One result of the prominence of the element of intrigue is that Othello is less unlike story of private life than any other of the great tragedies. And this impression is strengthened in in further ways. In the other great tragedies the action is placed in a distant period, so that its general significance is perceived through a thin veil which separates the persons from ourselves and our own world. But Othello is a drama of modern and contemporary life. The characters come close to us, and the application of the drama to ourselves is more immediate than it can be in Hamlet or Lear. It is less unlike story of private life than any other of the great tragedies. In great tragedies action is placed in distant period. 

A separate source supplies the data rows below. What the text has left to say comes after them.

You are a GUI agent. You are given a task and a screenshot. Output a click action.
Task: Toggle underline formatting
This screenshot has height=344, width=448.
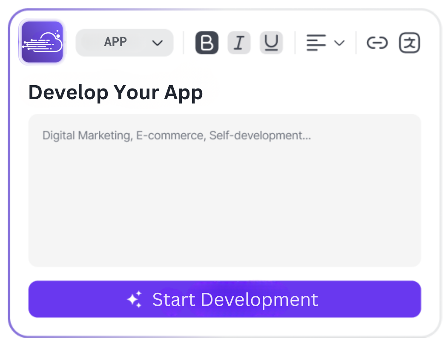click(x=271, y=43)
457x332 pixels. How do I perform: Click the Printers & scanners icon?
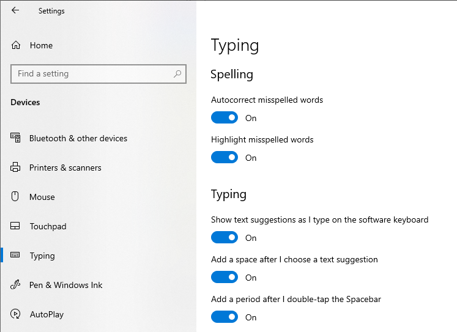pyautogui.click(x=16, y=168)
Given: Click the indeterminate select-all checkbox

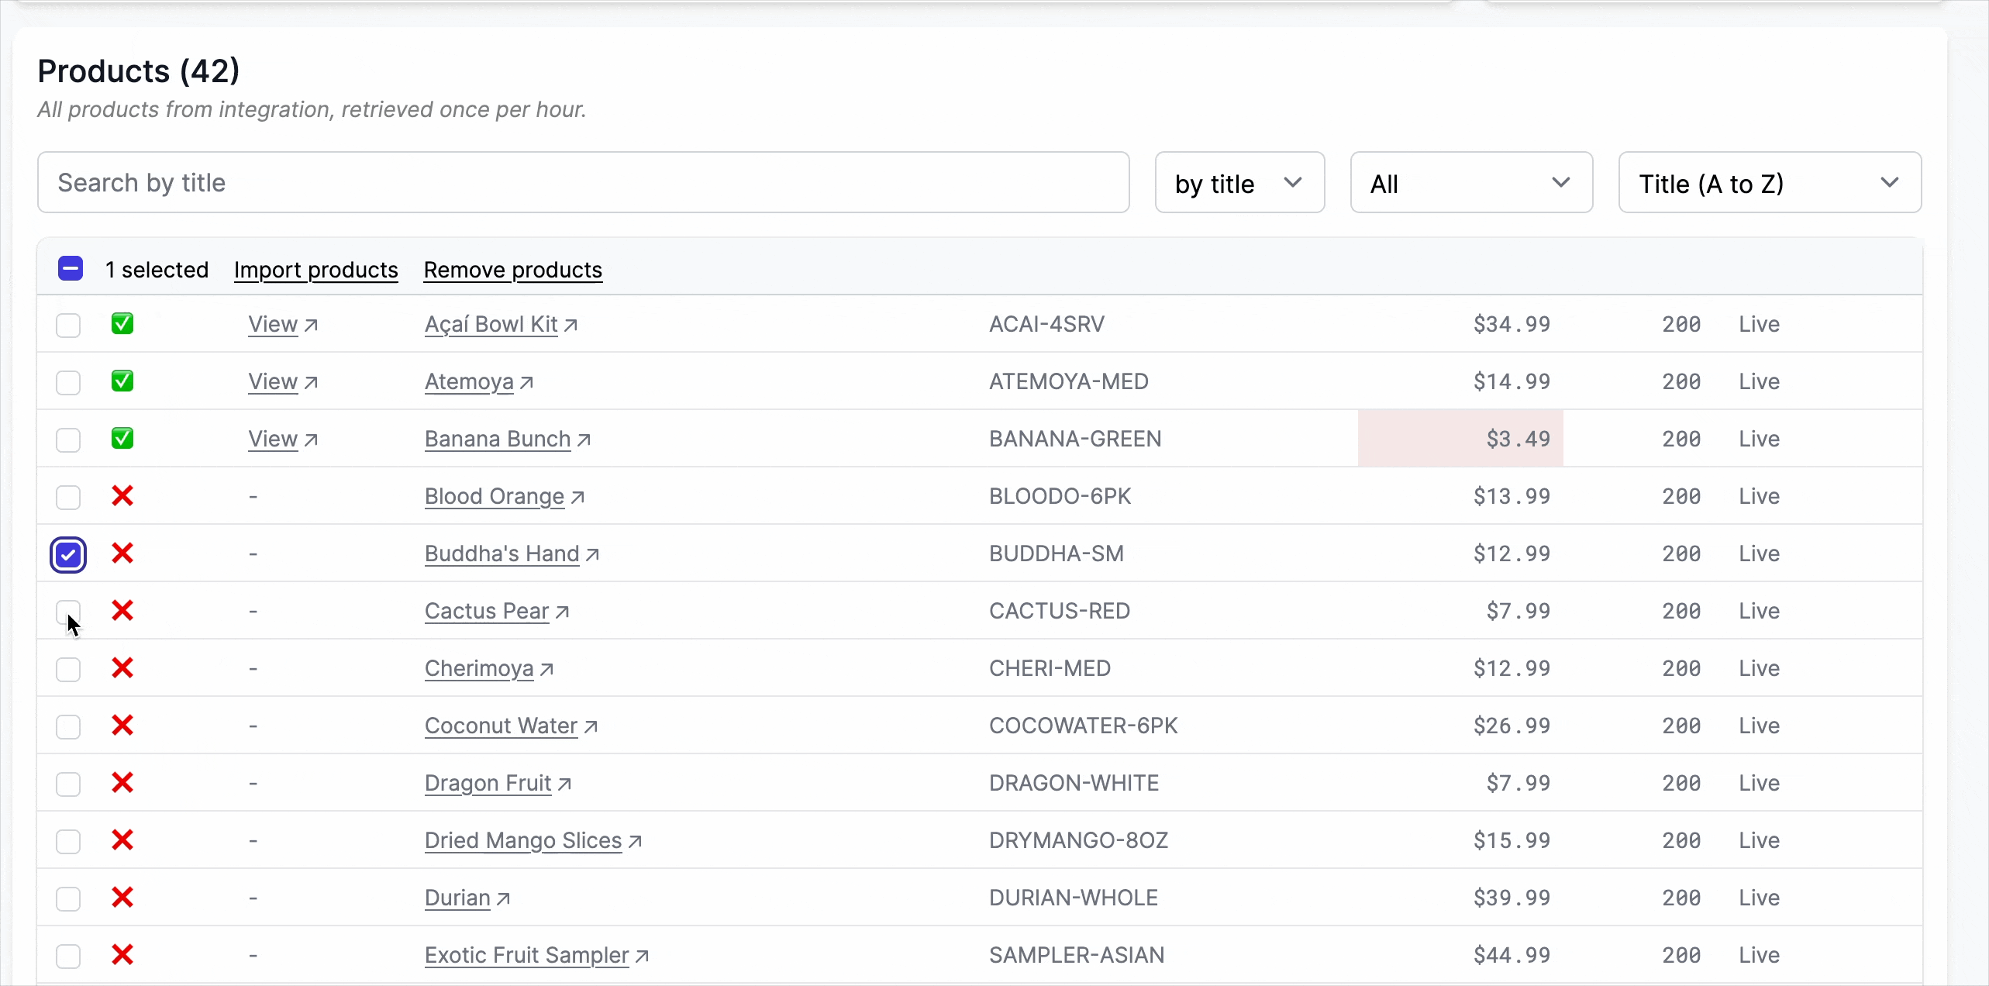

The peculiarities so far considered combine with others to produce those feelings of oppression, of confinement to a comparatively narrow world, and of dark fatality, which haunt us in reading Othello. In Macbeth the fate which works itself out alike in the external conflict and in the hero's soul, is obviously hostile to evil; and the imagination is dilated both by the consciousness of its presence and by the appearance of supernatural agencies. In Othello, after the temptation has begun, it is incessant and terrible. The skill of Iago was extraordinary, but so was his good fortune. Again and again a chance word from Desdemona, a chance meeting of Othello and Casino, a question which starts to our lips and which anyone but Othello would have asked, would have destroyed Iago's plot and ended his life. In their stead, Desdemona drops her handkerchief at the moment most favorable to him, Cassino blunders into the presence of Othello only to find him in swoon, Bianca arrives precisely when she is wanted to complete Othello's deception and incense his anger into fury. When all the accident happens, there is no escape from fate, and even with a feeling, absent from that play, that fate has taken sides with villainy. It is not surprising, therefore, that Othello should affect us as Hamlet and Macbeth never do, and as King Lear does only in slighter measure. On the contrary, it is marvelous that, before the tragedy is over, Shakespeare should have succeeded in toning down this impression into harmony with others more solemn and serene.